▶ Задания:
A: Ответьте по тексту на три вопроса, помечая ответы так же:
(i) Каким псевдонимом была подписана статья в майском номере журнала?
(ii) В каком году состоялся дебют рассказчицы в Симбаси?
(iii) Чьей возлюбленной была Икумацу?
B: Воспроизведите без изменений фрагмент текста от слов "Приглашение от главнокомандующего" до слов "получается десять лет." включительно.
C: Перечислите все годы, которые в тексте записаны четырехзначными числами.

▶ Текст:
####################

Приглашение от главнокомандующего

   В 1952 году господин Синохара из журнала «Тю-окорон» попросил меня написать туда статью. Она появилась в майском номере под названием «Признания одной говорящей по-английски гейши» и была подписана псевдонимом Юри Харуми.
   Сегодня высокопарно говорят о «представи-тельственной гейше» и «космополитической гейше». Я некоторым, образом выступала в подобной роли. После своего состоявшегося в 1933 году дебюта в Симбаси я проработала гейшей до 1941 года. Затем грянула война, а по ее окончании я продолжала это свое занятие еще примерно два года. В общей сложности получается десять лет.
   Посетители, которые бывали в Симбаси до войны, иначе говоря, зарубежные туристы, как правило, на деньги не смотрели. Но вот после войны произошел наплыв иностранных клиентов, не отличающихся ни образованием, ни воспитанием и свысока смотрящих на нас, тогда как довоенные посетители были неизменно учтивы с нами. Разумеется, мы обязаны были печься о благе своих гостей, и эти образованные, воспитанные люди старались не доставлять нам никаких неприятностей. Разница между довоенными и послевоенными иностранными гостями и заключается, пожалуй, в том, что первые уже были обеспечены средствами, тогда как вторые еще должны были их заработать.
   Во времена Икумацу — она была возлюбленной Кацура Когоро — гейши содержали мужчину, если видели, что у него есть будущее, пусть даже он был пока студентом или чем-то в этом роде, но вот сегодня такого больше нет. Короче говоря, и сами гейши стали слишком расчетливыми.

####################

▶ Записи:
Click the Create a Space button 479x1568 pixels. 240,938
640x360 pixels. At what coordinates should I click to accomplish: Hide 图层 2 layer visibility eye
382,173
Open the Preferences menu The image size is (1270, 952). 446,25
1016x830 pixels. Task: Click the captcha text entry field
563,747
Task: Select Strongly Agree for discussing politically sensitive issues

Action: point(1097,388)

####################

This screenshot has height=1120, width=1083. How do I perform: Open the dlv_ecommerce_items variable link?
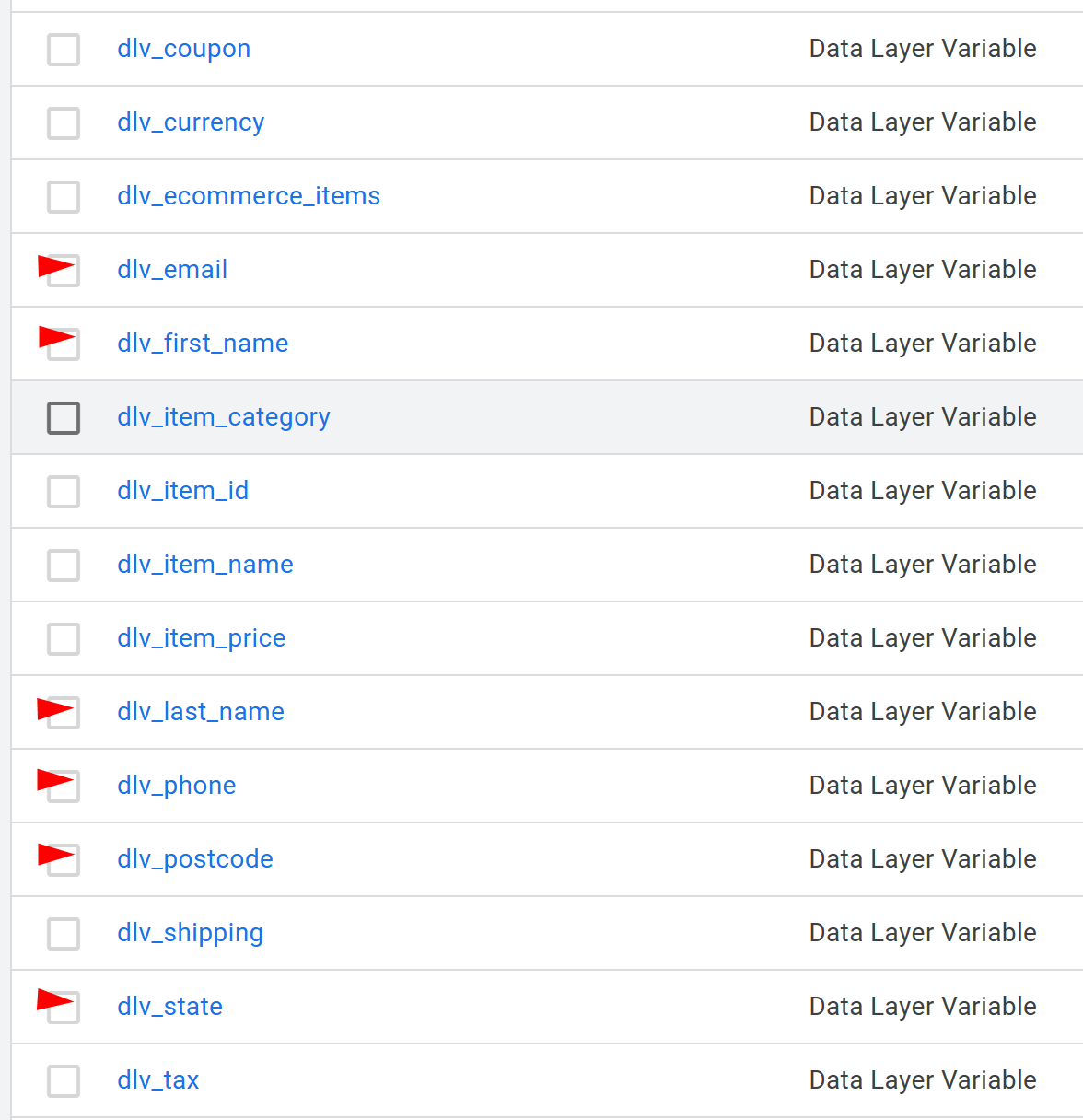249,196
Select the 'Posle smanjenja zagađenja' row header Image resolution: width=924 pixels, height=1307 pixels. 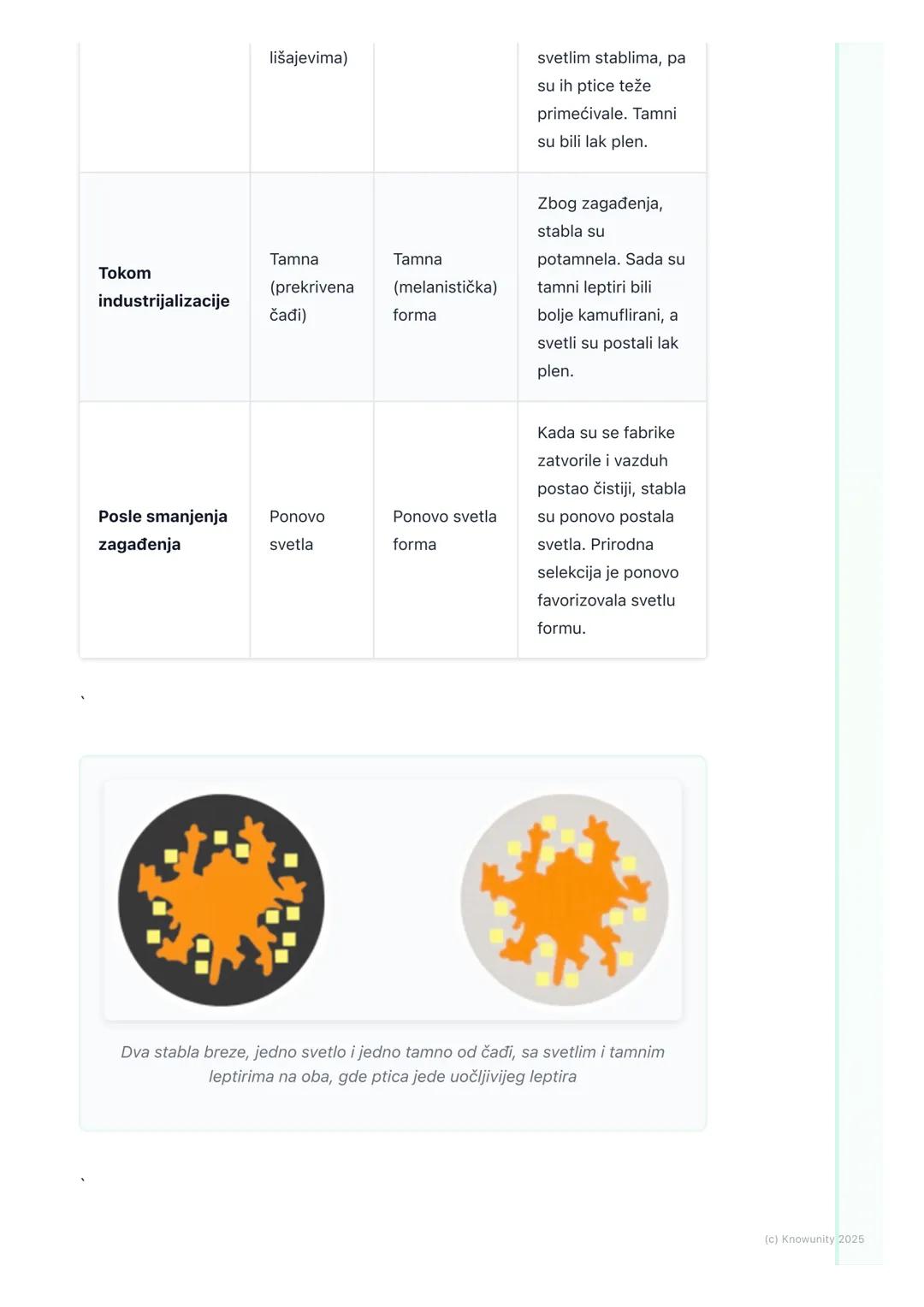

####################

▶ Ответы:
A:
(i) Юри Харуми.
(ii) В 1933 году.
(iii) Кацура Когоро.

B:
Приглашение от главнокомандующего

   В 1952 году господин Синохара из журнала «Тю-окорон» попросил меня написать туда статью. Она появилась в майском номере под названием «Признания одной говорящей по-английски гейши» и была подписана псевдонимом Юри Харуми.
   Сегодня высокопарно говорят о «представи-тельственной гейше» и «космополитической гейше». Я некоторым, образом выступала в подобной роли. После своего состоявшегося в 1933 году дебюта в Симбаси я проработала гейшей до 1941 года. Затем грянула война, а по ее окончании я продолжала это свое занятие еще примерно два года. В общей сложности получается десять лет.

C: 1952, 1933, 1941